Data already collected for a one-week period from February 2020 onwards as part of a dissertation were used as the pre-lockdown phase data time point. Once the lockdown was imposed in Spain on 14 March 2020, the participants were again assessed for a one-week period of time from 24 March to 3 April 2020. Data were automatically uploaded to a computer data base through a smartphone (phone usage data) and a wrist band (steps and sleep). In the first phase, researchers explained the study protocol and objectives to the participants, which are fully described elsewhere [28]. Briefly, participants filled out questionnaires on subjective physical activity and subjective sedentary behavior, and were shown how to submit the report after one week. To objectively measure smartphone use, Android smartphone users were instructed to download the application “Your Hour”, which is a phone addiction tracker and controller (Mind-e-fy Solutions, Madhya Pradesh, India), and iPhone smartphone users were instructed to use the “Screen Time” application (a built-in application on the iPhone) for iOS. The number of steps and the sleep patterns were automatically registered using the wristband accelerometer (Xiaomi Mi Band 2, Beijing, China). This wristband was reported to be valid and reliable for measuring heart rate, number of steps, distance, and sleep duration, which can be used as effective health evaluation indicators [33]. Participants were instructed to wear the accelerometer for 7 consecutive days and to remove it only when bathing or showering.
In the during-lockdown phase, the mobility (i.e., driving, walking, etc.) was reduced due to the restrictions; in the during-lockdown phase, due to the restrictions, mobility (i.e., driving, walking, etc.) was restricted; therefore, only those who had the necessary equipment (e.g., accelerometer, etc.) could be contacted. Researchers contacted the participants again and verified that the smartphone and wristband were working correctly, helping each one to complete the questionnaires again. Data was collected for a one-week period of time.

2.3. Measurements

Data on sex and age, sociodemographic information including education (degree and course), and occupational data (type of employment) were collected. Objective and subjective physical activity (i.e., frequency and intensity) and subjective sedentary behaviors (i.e., sitting time) were assessed [34]. The number of steps and the sleep patterns were objectively measured. Quality of sleep and sleep time were also objectively and subjectively assessed. Finally, smartphone use was objectively measured.

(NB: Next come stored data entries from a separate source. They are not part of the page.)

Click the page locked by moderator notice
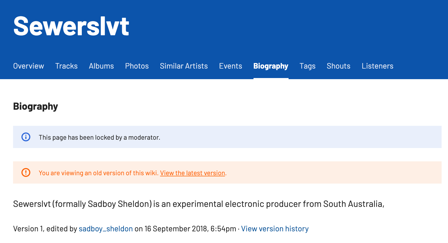Screen dimensions: 448x243 point(99,137)
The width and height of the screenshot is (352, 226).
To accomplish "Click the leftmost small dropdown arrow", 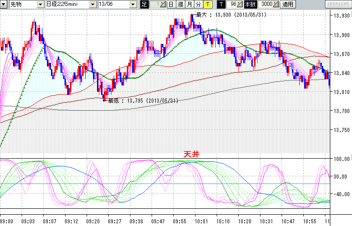I will 4,5.
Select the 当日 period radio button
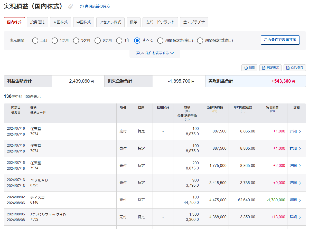Screen dimensions: 309x229 (x=35, y=41)
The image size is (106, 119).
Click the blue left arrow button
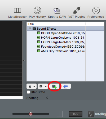[66, 86]
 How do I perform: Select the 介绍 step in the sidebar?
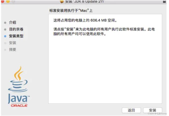point(12,22)
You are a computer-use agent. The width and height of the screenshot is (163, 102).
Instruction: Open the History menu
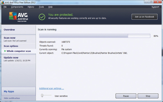point(31,7)
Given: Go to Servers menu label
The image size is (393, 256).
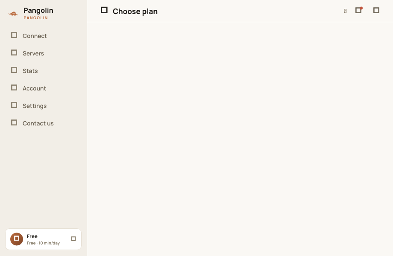Looking at the screenshot, I should [33, 53].
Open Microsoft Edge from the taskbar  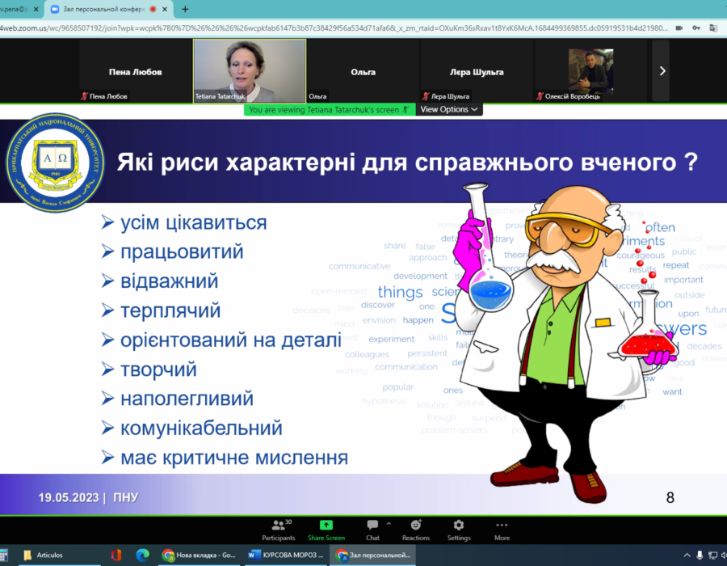pos(143,555)
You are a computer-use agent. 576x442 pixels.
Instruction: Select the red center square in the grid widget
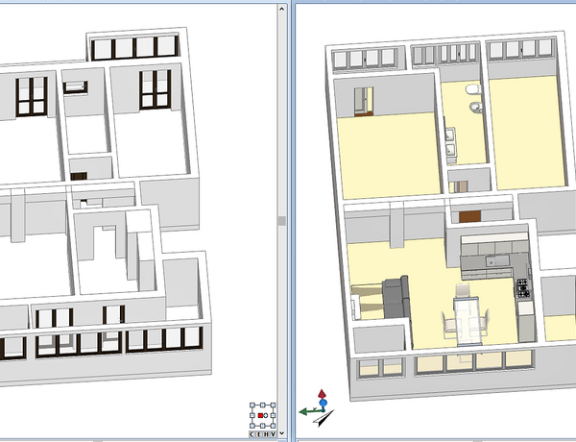point(260,416)
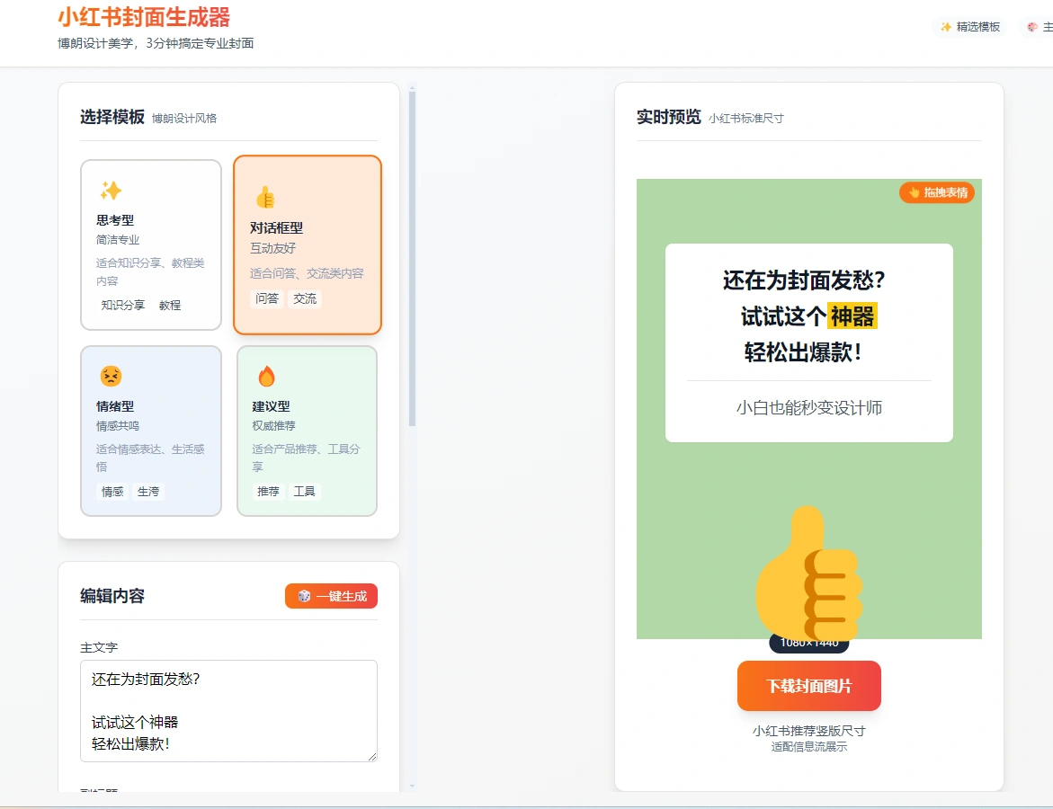This screenshot has height=809, width=1053.
Task: Click the hand icon in the 拖拽表情 badge
Action: [915, 191]
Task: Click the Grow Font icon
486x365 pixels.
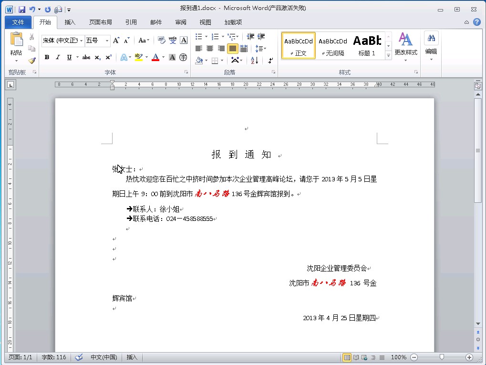Action: 116,41
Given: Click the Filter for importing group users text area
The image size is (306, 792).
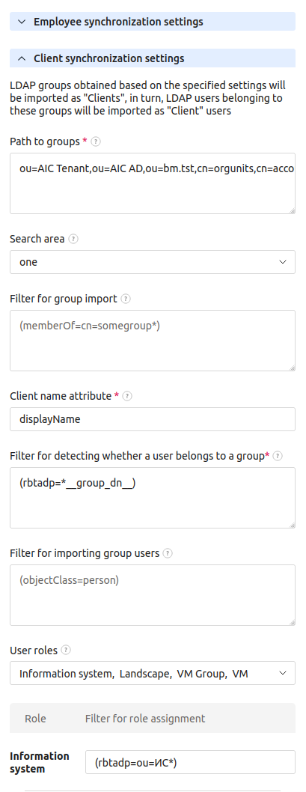Looking at the screenshot, I should click(153, 595).
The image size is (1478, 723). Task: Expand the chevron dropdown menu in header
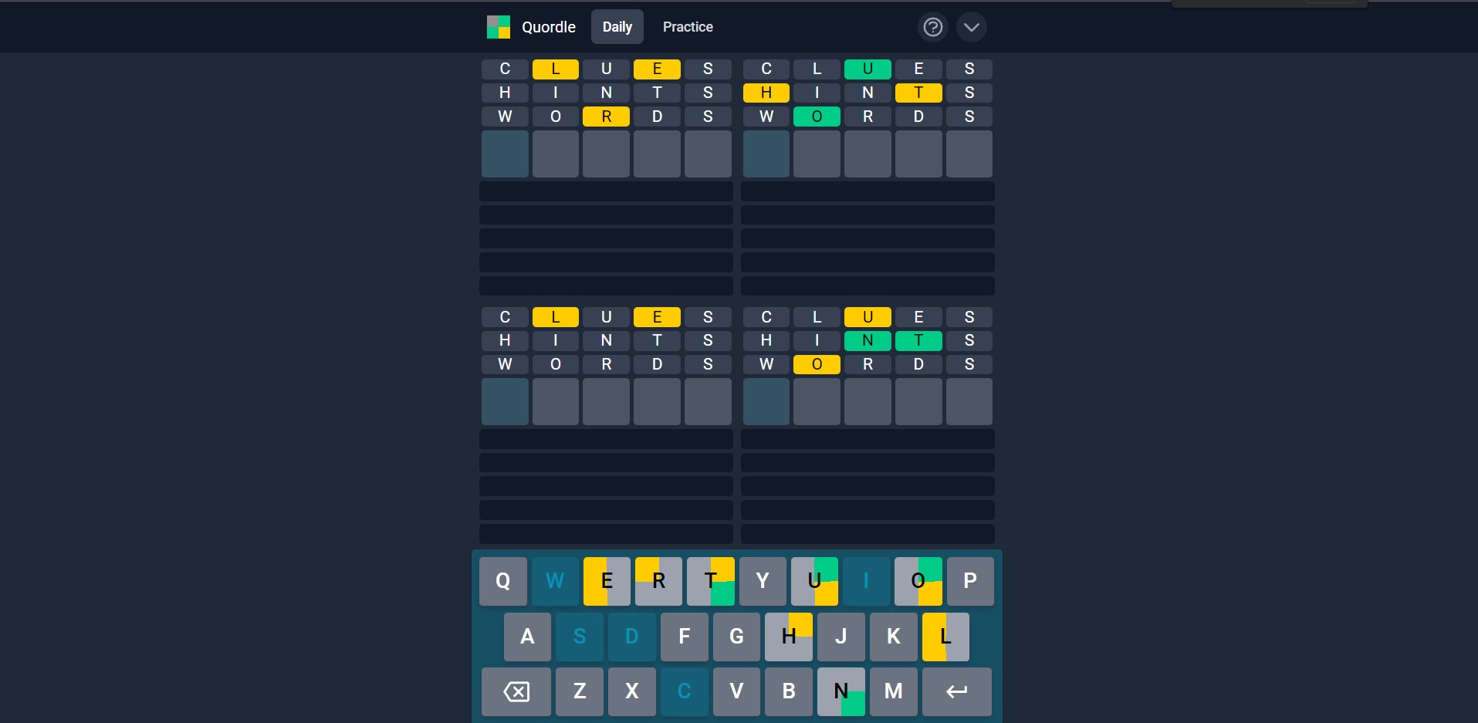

2.4. Physical Activity and Sedentary Behavior

Physical activity and sedentary behavior were subjectively measured with the Spanish version of the International Physical Activity Questionnaire (IPAQ), which is a validated questionnaire that measures the participation in vigorous- and moderate-intensity physical activity and sedentary behavior over the past seven days [34]. Outcome measures from the IPAQ were (a) total physical activity expressed as minutes per day and minutes reported in (b) vigorous-intensity, (c) moderate-intensity activity, (d) walking time, and (e) in sitting per day. Moderate-to-vigorous intensity activity was then calculated by summing vigorous- and moderate-intensity physical activity. As indicated above, to objectively measure the number of steps, participants use the Xiaomi Mi Band 2 wrist-worn accelerometer (Beijing, China).

2.5. Smartphone Usage

Objective smartphone use, including the smartphone screen-state (time during which the smartphone is unlocked, and the screen is on) accumulated by participants over seven consecutive days was objectively captured. Average screen-state time (in minutes) per weekdays and weekends for all users was used as the outcome measure.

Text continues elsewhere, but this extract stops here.